Exercise directions ->
List all lines of the data that include the string "computer".

[Data to use Boundary: Start]

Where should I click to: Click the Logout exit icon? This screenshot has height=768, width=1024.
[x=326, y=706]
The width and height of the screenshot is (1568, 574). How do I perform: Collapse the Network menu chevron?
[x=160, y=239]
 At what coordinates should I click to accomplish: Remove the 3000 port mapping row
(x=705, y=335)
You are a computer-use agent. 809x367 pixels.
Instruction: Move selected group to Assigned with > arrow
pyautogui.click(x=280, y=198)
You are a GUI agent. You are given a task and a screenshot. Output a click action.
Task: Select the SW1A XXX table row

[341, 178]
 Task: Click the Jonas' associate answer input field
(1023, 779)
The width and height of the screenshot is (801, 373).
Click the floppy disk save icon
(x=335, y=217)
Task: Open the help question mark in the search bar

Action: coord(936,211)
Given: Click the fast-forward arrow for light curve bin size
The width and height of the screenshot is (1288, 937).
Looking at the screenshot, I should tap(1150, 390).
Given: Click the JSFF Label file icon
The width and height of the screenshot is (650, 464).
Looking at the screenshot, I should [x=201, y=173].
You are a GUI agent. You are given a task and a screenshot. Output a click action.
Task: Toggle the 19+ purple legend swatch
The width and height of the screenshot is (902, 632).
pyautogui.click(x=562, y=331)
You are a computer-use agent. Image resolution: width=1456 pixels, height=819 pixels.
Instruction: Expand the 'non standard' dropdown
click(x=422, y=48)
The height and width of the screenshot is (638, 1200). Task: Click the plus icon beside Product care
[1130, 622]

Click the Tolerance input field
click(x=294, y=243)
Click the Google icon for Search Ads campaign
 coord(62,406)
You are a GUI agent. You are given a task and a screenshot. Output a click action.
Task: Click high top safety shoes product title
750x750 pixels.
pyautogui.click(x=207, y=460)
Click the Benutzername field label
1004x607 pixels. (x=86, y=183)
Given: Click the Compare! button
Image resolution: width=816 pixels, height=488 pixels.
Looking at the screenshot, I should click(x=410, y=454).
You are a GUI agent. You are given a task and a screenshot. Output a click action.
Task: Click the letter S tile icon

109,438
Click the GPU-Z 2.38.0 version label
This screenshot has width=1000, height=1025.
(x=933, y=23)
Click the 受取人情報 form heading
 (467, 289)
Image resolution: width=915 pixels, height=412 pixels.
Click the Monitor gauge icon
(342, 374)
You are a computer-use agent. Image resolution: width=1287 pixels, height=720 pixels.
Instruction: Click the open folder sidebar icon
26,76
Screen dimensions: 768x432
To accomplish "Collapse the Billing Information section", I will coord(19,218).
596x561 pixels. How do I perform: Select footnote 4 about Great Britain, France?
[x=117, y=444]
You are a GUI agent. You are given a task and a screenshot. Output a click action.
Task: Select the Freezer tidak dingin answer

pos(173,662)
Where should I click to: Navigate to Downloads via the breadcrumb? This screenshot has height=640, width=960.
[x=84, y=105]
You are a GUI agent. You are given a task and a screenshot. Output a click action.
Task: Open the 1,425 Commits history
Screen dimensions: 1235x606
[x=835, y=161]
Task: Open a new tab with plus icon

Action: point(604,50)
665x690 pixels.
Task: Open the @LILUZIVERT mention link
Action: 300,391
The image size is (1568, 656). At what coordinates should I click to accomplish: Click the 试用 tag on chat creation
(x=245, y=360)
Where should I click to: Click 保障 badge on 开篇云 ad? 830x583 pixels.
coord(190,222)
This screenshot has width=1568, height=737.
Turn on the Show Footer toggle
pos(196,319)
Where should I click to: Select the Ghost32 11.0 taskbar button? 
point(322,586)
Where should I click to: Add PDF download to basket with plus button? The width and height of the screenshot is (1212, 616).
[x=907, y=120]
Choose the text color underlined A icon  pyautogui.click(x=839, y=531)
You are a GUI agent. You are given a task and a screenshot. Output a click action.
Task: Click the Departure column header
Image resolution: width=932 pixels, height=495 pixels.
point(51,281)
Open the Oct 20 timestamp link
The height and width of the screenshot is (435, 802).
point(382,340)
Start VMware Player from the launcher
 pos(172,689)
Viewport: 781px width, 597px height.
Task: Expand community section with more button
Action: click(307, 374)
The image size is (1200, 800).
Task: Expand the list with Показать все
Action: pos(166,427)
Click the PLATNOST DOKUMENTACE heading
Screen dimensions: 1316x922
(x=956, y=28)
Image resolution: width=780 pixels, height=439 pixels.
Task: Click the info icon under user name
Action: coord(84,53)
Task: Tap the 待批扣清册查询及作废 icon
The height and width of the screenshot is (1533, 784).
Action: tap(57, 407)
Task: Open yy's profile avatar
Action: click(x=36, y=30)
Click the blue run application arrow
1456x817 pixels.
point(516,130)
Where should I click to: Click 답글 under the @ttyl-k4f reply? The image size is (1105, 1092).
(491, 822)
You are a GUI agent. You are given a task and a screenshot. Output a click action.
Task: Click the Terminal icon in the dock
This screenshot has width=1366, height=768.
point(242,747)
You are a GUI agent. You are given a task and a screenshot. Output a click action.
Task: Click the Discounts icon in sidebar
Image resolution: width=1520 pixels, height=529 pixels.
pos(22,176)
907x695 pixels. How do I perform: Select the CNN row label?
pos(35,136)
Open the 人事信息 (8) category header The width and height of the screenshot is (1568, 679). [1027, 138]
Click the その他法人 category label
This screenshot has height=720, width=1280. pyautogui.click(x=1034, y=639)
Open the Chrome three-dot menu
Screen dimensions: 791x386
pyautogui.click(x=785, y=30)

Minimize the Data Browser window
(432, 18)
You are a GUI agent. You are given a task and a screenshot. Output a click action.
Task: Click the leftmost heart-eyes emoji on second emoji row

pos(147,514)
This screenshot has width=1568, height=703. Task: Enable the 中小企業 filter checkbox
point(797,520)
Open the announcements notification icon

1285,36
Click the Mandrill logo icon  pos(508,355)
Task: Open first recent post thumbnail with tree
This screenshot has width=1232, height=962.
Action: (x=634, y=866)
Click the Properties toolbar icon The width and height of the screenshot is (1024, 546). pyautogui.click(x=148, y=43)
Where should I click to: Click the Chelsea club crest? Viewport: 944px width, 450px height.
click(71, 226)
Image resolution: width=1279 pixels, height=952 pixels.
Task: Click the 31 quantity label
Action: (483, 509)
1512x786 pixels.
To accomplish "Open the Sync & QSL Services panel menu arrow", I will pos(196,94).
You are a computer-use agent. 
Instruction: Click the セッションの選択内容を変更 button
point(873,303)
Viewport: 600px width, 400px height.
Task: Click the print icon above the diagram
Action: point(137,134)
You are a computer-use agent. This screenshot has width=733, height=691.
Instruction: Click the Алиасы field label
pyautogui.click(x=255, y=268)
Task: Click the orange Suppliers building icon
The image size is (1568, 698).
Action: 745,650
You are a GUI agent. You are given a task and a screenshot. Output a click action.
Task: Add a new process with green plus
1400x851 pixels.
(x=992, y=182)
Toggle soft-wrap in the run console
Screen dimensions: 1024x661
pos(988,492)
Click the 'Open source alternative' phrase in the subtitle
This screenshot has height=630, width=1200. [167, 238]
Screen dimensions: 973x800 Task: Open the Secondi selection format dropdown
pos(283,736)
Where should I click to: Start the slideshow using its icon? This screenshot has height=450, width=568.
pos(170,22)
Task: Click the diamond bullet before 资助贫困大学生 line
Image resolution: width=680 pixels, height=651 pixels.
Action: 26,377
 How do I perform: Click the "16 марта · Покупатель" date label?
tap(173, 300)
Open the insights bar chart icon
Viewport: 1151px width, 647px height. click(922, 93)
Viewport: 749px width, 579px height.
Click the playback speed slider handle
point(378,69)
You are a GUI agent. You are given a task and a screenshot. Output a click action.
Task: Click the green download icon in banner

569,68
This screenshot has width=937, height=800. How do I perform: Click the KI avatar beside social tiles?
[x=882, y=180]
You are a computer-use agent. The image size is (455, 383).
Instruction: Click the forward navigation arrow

[Data to use Boundary: End]

Task result ->
You are a computer-use agent. 809x367 pixels.
You are a computer-use agent. Image resolution: width=1456 pixels, height=819 pixels.
You are a computer-use agent. Image resolution: width=1287 pixels, height=720 pixels.
You are a computer-use agent. 
You are a computer-use agent. This screenshot has width=733, height=691.
You are a computer-use agent. The image size is (455, 383).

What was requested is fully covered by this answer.